Last but certainly not least, always check the roof and plumbing. “If old roofing fails on you, you’re on the hook for all the square footage underneath,” says Morgan. The same is typically true for HVAC and electrical systems, so make sure you conduct a thorough inspection.
• Legal Hurdles. An ironclad contract will protect those logistical considerations for you and your lessor. One of the most important elements is the non-compete. “It may be vague or specific, and not getting enough detail leads to issues later on,” says Jeff Grandfield, Commercial Lease Consultant at The Lease Coach. A pizzeria might be barred from offering wings or subs, for instance, because a nearby shop features the same items.
A well-planned lease will also spell out which party is responsible for existing appliances, as well as allowances for installations and renovations. Who has to pay for freezer repairs? Can you install a brick oven? Is the existing grease trap up to spec? These are the types of questions that need to be answered before anyone signs on a dotted line.
Provisions for the end of your stay are just as important. “The number one legal problem is trying to leave your space before your lease is up,” says Morgan. “If a sub-lessee goes out of business, you’re usually still on the hook for the remainder of your lease.” Clearly state who is responsible for paying rent once you’re gone, as well as the conditions in which you’re required to leave the space.
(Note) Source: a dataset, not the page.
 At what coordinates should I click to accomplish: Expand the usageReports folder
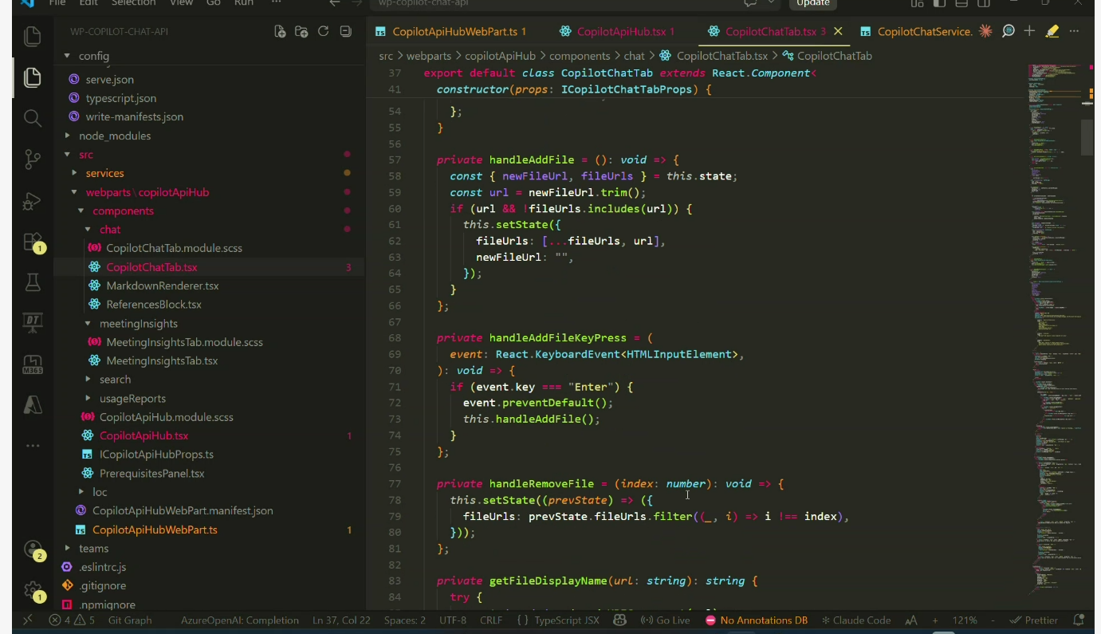[x=132, y=399]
Ultimately, though, everything is negotiable — even the requirement to pay rent. “It’s pretty seldom we’re not negotiating for free rent or a tenant allowance,” says Davis. “If you’re not looking for it, you’re leaving money on the table.” Commercial leases lack the rigid rules and consumer protections of residential contracts, and the more you know about the lessor, property and surrounding area, the more creative you can get with your responsibilities and requirements.
• Roadblocks to Rental. Even if you take all of these considerations into account, you may still be denied by potential lessors. Landlords are betting on your budding business, and they want to see a history of financial strength and dependability.
Fortunately, there are plenty of ways to instill confidence. “The biggest red flag is not adequately planning for risks, and most business plans are overly optimistic,” says Grandfield. “Don’t show your borrower business plan to the landlord. Show them the plan that says what will happen if you’re operating at 50 percent.”
Aside from a realistic business plan, great credit and adequate working capital go a long way. It takes time to ramp up a business, and you’re more likely to get a lease if you’ve built up enough cash to make it through a slow start.
• The Right Representation. Finally, getting the best possible terms all but requires third-party representation. “You really have to get your own real estate agent, and not because leasing agents are untrustworthy,” says Morgan. “The landlord’s objective is to get the deal done as quickly as possible, and you need someone who’s willing to slow the process and have uncomfortable conversations on your behalf.” Large property holders will also only offer the spaces they need to fill, while an agent will consult several landlords to find the best fit for your business.
The same is true for legal representation. “Tenants often glaze over contracts, which are often close to 50 pages in length and may include favors to the landlord,” says Grandfield. Paying an attorney to run a fine-toothed comb through a lease may seem like an unnecessary expense, but it could very well lower operating costs and legal fees in the long run.